### Task requirements
Return the records verbatim.

(Stored items)
╔══

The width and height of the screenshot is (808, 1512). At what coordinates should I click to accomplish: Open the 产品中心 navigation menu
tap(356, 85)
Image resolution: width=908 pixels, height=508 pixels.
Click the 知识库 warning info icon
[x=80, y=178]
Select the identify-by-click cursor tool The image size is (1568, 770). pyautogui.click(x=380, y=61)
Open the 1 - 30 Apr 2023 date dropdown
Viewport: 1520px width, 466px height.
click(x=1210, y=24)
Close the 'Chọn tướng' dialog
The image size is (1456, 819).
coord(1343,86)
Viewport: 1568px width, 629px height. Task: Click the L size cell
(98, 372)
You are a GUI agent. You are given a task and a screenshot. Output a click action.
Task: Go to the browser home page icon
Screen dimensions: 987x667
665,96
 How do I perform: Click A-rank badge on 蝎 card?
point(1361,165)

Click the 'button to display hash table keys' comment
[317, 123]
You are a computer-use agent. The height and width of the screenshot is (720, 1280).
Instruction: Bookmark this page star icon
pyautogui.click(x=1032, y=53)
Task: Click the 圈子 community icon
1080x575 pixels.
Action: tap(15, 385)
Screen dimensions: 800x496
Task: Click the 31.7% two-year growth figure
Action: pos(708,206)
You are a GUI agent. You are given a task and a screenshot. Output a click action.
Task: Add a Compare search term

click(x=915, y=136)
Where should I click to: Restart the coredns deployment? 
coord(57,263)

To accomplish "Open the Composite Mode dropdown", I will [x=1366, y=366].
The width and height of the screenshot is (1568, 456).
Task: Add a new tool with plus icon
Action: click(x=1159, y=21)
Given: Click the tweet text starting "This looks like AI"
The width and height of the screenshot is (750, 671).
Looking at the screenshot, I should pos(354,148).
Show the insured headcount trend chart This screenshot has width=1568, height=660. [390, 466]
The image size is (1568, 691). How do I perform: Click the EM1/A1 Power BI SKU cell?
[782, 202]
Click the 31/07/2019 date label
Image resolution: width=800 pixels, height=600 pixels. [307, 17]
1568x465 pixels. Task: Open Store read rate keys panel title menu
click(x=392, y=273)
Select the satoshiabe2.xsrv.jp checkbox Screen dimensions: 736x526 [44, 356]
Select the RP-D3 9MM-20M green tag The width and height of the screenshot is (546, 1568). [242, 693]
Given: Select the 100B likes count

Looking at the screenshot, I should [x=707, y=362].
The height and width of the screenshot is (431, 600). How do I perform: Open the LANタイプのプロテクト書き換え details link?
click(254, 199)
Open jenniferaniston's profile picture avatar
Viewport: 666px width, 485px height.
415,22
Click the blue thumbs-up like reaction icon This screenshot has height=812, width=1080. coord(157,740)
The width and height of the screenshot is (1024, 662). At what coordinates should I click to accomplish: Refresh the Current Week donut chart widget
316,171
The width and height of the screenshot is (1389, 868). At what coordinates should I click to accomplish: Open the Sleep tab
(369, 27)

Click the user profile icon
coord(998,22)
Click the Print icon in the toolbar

╚══

### Response to this task
The width and height of the screenshot is (808, 1512). At what coordinates should I click to accomplish: Open the 产品中心 navigation menu
tap(356, 85)
Image resolution: width=908 pixels, height=508 pixels.
Click the 知识库 warning info icon
[x=80, y=178]
Select the identify-by-click cursor tool The image size is (1568, 770). pyautogui.click(x=380, y=61)
Open the 1 - 30 Apr 2023 date dropdown
Viewport: 1520px width, 466px height.
click(x=1210, y=24)
Close the 'Chọn tướng' dialog
The image size is (1456, 819).
coord(1343,86)
Viewport: 1568px width, 629px height. Task: Click the L size cell
(98, 372)
You are a GUI agent. You are given a task and a screenshot. Output a click action.
Task: Go to the browser home page icon
Screen dimensions: 987x667
665,96
 How do I perform: Click A-rank badge on 蝎 card?
point(1361,165)

Click the 'button to display hash table keys' comment
[317, 123]
You are a computer-use agent. The height and width of the screenshot is (720, 1280).
Instruction: Bookmark this page star icon
pyautogui.click(x=1032, y=53)
Task: Click the 圈子 community icon
1080x575 pixels.
Action: tap(15, 385)
Screen dimensions: 800x496
Task: Click the 31.7% two-year growth figure
Action: pos(708,206)
You are a GUI agent. You are given a task and a screenshot. Output a click action.
Task: Add a Compare search term

click(x=915, y=136)
Where should I click to: Restart the coredns deployment? 
coord(57,263)

To accomplish "Open the Composite Mode dropdown", I will [x=1366, y=366].
The width and height of the screenshot is (1568, 456).
Task: Add a new tool with plus icon
Action: click(x=1159, y=21)
Given: Click the tweet text starting "This looks like AI"
The width and height of the screenshot is (750, 671).
Looking at the screenshot, I should pos(354,148).
Show the insured headcount trend chart This screenshot has width=1568, height=660. [390, 466]
The image size is (1568, 691). How do I perform: Click the EM1/A1 Power BI SKU cell?
[782, 202]
Click the 31/07/2019 date label
Image resolution: width=800 pixels, height=600 pixels. [307, 17]
1568x465 pixels. Task: Open Store read rate keys panel title menu
click(x=392, y=273)
Select the satoshiabe2.xsrv.jp checkbox Screen dimensions: 736x526 [44, 356]
Select the RP-D3 9MM-20M green tag The width and height of the screenshot is (546, 1568). [242, 693]
Given: Select the 100B likes count

Looking at the screenshot, I should [x=707, y=362].
The height and width of the screenshot is (431, 600). How do I perform: Open the LANタイプのプロテクト書き換え details link?
click(254, 199)
Open jenniferaniston's profile picture avatar
Viewport: 666px width, 485px height.
415,22
Click the blue thumbs-up like reaction icon This screenshot has height=812, width=1080. coord(157,740)
The width and height of the screenshot is (1024, 662). At what coordinates should I click to accomplish: Refresh the Current Week donut chart widget
316,171
The width and height of the screenshot is (1389, 868). At what coordinates should I click to accomplish: Open the Sleep tab
(369, 27)

Click the user profile icon
coord(998,22)
Click the Print icon in the toolbar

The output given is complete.